(Collected data)
>>

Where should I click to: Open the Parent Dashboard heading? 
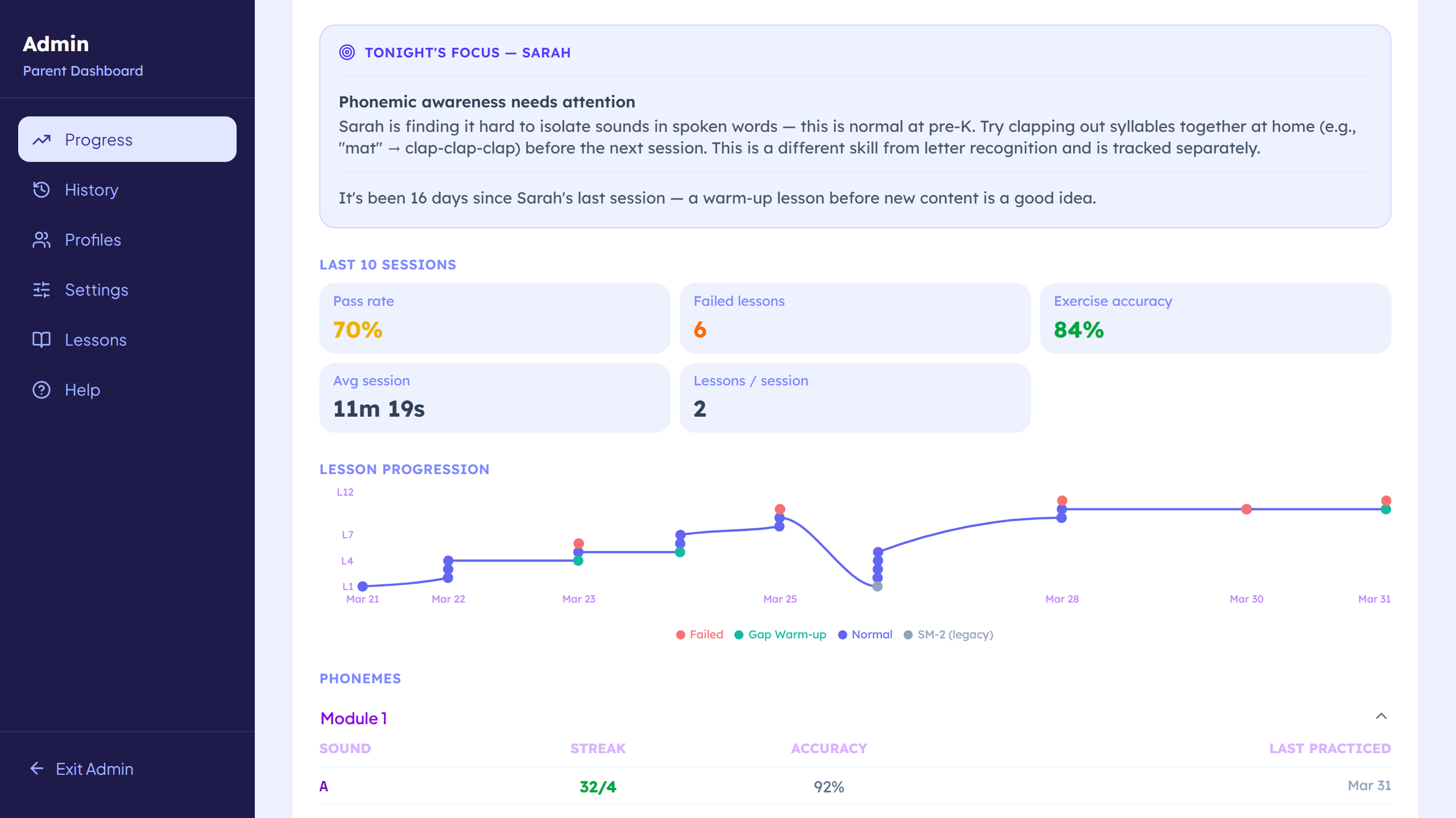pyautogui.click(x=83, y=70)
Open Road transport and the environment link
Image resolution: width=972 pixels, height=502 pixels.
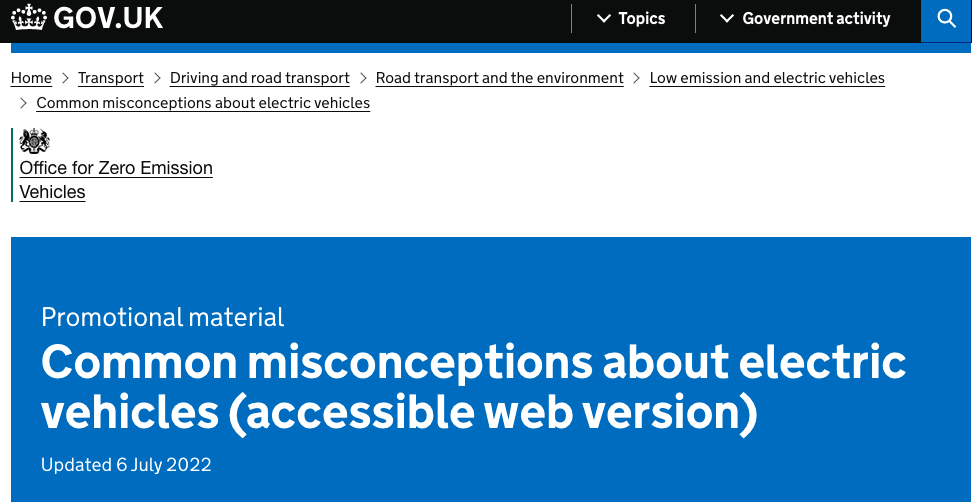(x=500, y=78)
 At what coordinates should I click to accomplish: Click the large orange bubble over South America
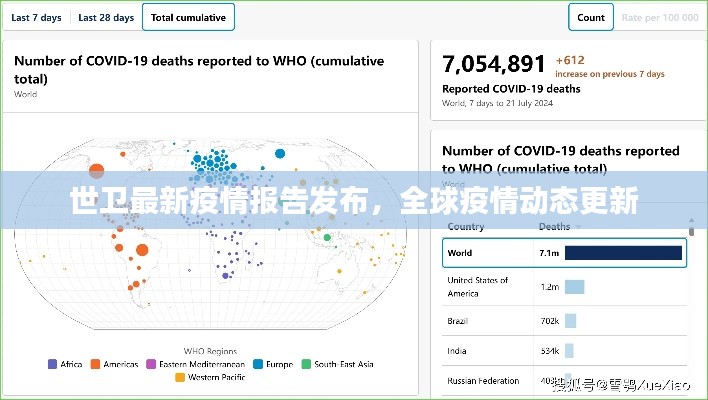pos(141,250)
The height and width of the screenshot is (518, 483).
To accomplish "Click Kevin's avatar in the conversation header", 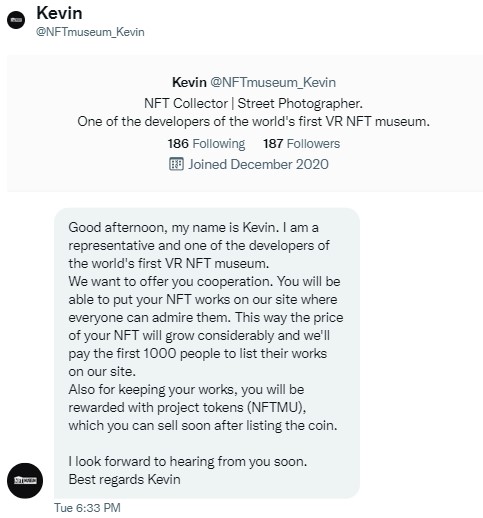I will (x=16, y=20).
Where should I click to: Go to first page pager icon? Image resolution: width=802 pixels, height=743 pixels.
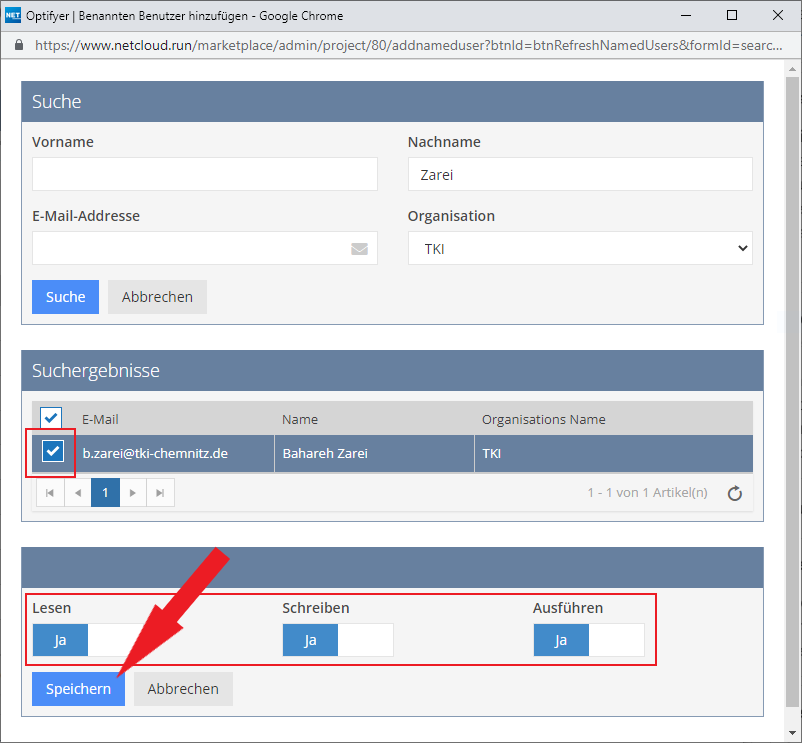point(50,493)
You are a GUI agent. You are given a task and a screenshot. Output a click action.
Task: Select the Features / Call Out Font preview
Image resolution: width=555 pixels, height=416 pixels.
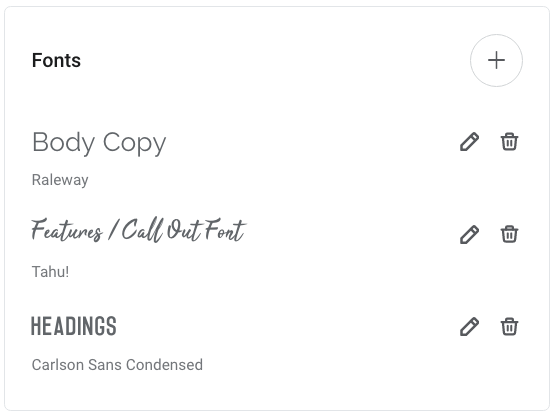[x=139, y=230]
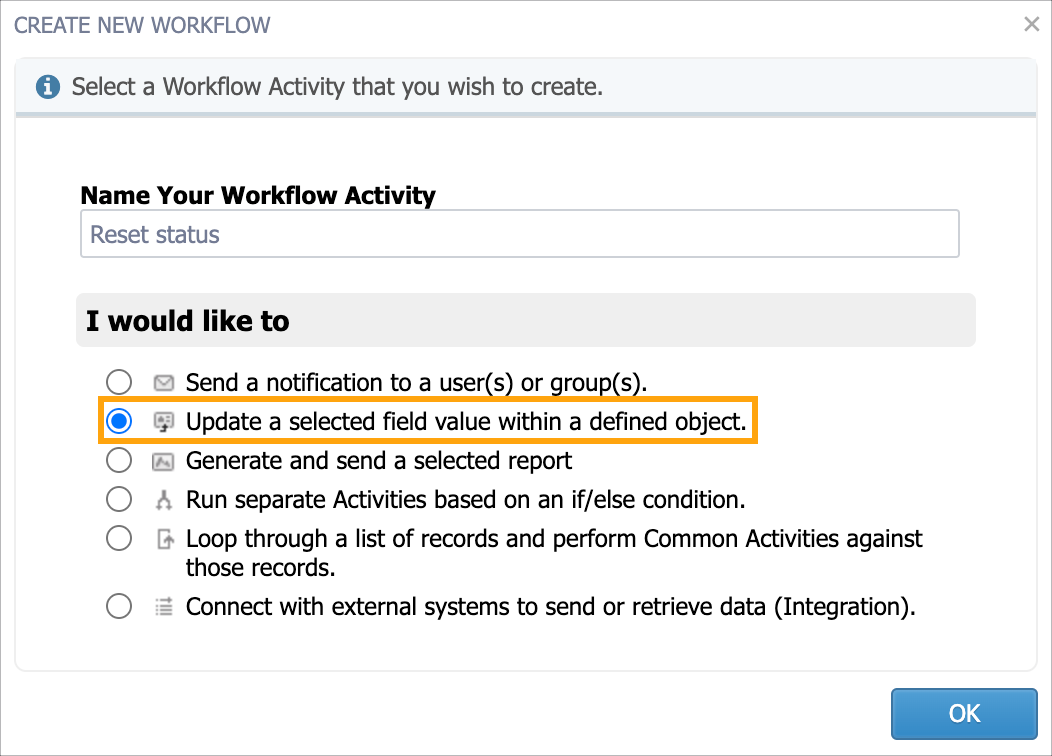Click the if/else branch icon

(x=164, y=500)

<<

__Aim of the task__: Among the lines above, list those that contain the word "screenshot".

__Exercise answer__:
The height and width of the screenshot is (518, 483).
You are a GUI agent. You are given a task and a screenshot. Output a click action.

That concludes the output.